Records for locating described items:
◆ ◆ ◆ ◆ ◆

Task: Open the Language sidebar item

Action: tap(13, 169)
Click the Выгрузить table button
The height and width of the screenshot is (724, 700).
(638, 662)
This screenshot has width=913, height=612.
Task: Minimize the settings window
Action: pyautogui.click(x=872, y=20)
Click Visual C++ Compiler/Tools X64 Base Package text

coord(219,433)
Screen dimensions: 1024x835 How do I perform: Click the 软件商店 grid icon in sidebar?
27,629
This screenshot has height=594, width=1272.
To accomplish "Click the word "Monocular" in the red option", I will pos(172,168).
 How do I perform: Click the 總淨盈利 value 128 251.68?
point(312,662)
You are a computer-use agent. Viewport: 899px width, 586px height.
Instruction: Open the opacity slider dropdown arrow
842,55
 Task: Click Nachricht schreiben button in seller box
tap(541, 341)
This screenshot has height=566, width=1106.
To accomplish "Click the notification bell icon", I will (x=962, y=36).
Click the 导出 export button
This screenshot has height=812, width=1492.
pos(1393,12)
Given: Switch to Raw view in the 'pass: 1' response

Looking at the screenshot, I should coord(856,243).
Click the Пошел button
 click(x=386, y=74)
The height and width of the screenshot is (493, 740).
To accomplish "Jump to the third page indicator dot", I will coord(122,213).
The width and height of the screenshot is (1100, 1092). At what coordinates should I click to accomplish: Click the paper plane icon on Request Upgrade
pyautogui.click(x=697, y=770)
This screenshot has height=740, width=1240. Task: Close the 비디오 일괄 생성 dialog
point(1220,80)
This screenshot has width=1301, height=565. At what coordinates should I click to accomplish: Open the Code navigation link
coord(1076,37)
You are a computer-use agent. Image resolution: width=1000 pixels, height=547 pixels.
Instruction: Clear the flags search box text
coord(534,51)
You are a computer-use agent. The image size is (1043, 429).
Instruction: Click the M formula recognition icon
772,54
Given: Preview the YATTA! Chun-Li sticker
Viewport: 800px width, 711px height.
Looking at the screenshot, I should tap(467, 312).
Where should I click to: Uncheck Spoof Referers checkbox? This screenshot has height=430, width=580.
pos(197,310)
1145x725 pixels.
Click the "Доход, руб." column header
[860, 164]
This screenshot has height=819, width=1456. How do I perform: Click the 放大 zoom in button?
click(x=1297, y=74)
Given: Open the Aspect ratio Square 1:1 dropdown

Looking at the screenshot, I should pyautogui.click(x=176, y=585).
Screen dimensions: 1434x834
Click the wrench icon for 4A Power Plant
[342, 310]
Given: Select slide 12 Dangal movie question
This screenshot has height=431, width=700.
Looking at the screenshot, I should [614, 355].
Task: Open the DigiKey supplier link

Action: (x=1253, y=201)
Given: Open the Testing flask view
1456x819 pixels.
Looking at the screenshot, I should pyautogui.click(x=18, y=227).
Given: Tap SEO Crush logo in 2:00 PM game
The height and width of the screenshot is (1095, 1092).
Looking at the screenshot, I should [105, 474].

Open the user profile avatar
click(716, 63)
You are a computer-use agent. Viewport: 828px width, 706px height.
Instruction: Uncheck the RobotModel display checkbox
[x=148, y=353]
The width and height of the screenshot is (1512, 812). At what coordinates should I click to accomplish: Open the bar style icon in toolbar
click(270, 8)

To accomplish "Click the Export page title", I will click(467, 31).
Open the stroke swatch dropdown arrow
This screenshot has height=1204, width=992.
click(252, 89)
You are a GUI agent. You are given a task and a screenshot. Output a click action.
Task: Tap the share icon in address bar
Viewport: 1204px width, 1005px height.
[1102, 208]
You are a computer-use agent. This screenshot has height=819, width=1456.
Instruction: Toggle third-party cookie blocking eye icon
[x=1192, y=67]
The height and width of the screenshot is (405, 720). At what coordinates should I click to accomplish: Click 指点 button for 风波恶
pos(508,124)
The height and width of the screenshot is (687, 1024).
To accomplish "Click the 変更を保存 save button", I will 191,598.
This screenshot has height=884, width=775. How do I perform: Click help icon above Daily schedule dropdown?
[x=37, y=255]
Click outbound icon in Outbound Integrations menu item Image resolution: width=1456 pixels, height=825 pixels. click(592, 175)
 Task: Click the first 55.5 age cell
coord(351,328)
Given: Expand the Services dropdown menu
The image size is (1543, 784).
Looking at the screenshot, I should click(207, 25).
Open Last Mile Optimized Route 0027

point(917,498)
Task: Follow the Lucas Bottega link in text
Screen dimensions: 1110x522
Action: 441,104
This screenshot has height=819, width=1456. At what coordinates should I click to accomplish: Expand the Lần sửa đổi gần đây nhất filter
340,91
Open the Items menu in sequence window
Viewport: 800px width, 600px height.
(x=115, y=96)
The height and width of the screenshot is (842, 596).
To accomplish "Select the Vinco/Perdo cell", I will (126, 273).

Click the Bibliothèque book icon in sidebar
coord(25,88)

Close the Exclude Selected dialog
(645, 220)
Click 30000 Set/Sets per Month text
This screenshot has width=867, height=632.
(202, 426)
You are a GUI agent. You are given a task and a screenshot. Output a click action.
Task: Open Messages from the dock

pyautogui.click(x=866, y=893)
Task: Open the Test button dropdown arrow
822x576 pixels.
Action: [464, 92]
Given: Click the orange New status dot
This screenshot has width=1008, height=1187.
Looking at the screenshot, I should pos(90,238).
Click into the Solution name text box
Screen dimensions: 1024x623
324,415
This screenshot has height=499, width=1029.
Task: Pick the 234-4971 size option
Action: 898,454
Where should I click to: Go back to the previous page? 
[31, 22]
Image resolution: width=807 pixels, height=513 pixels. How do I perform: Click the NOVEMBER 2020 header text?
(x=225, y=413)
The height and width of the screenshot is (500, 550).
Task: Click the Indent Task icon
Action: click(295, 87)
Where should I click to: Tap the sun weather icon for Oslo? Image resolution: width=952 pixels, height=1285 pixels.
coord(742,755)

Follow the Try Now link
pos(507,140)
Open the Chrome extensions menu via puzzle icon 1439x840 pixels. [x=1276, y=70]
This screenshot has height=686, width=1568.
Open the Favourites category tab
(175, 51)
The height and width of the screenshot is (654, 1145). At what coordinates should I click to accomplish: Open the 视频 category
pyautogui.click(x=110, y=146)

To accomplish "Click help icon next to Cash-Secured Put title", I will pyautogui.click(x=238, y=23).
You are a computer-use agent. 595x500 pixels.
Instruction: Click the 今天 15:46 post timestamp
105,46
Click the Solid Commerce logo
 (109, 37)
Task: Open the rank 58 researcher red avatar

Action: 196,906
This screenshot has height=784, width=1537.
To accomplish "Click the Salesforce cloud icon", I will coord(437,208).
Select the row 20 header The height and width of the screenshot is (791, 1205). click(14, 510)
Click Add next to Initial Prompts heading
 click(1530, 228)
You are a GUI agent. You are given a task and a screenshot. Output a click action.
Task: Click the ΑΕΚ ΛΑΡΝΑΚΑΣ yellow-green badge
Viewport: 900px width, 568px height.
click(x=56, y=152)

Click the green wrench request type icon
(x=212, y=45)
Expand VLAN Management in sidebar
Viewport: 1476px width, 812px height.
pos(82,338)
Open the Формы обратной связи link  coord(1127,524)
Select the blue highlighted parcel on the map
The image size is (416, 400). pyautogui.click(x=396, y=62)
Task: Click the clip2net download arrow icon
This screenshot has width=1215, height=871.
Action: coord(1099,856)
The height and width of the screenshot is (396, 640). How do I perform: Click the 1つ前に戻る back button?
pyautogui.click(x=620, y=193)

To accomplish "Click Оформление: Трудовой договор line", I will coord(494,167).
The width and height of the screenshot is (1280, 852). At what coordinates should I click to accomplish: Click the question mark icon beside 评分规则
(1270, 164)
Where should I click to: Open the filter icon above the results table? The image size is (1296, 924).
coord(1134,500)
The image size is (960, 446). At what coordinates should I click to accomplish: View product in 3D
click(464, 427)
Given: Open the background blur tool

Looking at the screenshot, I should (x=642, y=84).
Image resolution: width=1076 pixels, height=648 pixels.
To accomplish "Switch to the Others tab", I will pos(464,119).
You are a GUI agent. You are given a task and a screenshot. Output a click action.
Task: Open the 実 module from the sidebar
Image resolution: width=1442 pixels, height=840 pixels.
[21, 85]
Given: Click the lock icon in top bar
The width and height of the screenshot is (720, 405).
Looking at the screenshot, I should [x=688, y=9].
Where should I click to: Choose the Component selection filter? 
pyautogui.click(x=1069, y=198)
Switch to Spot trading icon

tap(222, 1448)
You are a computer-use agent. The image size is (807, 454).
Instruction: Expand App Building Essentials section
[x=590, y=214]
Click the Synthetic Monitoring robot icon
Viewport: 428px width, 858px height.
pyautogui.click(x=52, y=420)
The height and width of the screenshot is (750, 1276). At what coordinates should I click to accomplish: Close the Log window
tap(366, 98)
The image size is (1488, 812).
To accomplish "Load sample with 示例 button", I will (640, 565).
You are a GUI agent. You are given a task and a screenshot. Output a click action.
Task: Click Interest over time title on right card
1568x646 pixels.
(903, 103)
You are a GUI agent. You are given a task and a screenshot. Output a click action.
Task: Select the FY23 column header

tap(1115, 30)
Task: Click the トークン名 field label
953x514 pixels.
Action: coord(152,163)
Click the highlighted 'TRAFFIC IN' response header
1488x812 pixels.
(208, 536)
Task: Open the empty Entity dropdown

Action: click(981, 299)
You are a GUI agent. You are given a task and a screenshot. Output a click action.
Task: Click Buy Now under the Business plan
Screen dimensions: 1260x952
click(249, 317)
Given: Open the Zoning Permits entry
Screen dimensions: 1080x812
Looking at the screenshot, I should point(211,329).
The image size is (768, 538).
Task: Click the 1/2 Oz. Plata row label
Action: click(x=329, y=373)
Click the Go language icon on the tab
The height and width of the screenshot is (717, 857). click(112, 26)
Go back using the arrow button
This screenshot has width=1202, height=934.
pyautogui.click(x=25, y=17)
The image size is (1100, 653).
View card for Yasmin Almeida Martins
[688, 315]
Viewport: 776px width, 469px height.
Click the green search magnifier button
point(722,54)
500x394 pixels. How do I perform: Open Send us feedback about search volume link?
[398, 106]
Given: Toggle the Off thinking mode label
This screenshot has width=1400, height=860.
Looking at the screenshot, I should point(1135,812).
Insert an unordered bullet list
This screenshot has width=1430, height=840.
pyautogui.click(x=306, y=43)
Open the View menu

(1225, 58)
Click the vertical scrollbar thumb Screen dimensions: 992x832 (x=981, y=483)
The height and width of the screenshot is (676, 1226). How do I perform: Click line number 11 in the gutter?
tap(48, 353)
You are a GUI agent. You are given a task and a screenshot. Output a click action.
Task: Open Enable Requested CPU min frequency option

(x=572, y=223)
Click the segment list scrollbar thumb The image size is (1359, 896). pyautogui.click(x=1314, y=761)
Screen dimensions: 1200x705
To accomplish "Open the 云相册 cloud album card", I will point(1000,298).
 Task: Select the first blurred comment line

◆ ◆ ◆ ◆ ◆

--- PROBLEM STATEMENT ---
Format the lines from the first line of the rows through the line that contains "coord(219,433)" as a numbered list, leaving out any blank lines.

--- RESPONSE TO THIS TASK ---
1. Task: Open the Language sidebar item
2. Action: tap(13, 169)
3. Click the Выгрузить table button
4. The height and width of the screenshot is (724, 700).
5. (638, 662)
6. This screenshot has width=913, height=612.
7. Task: Minimize the settings window
8. Action: pyautogui.click(x=872, y=20)
9. Click Visual C++ Compiler/Tools X64 Base Package text
10. coord(219,433)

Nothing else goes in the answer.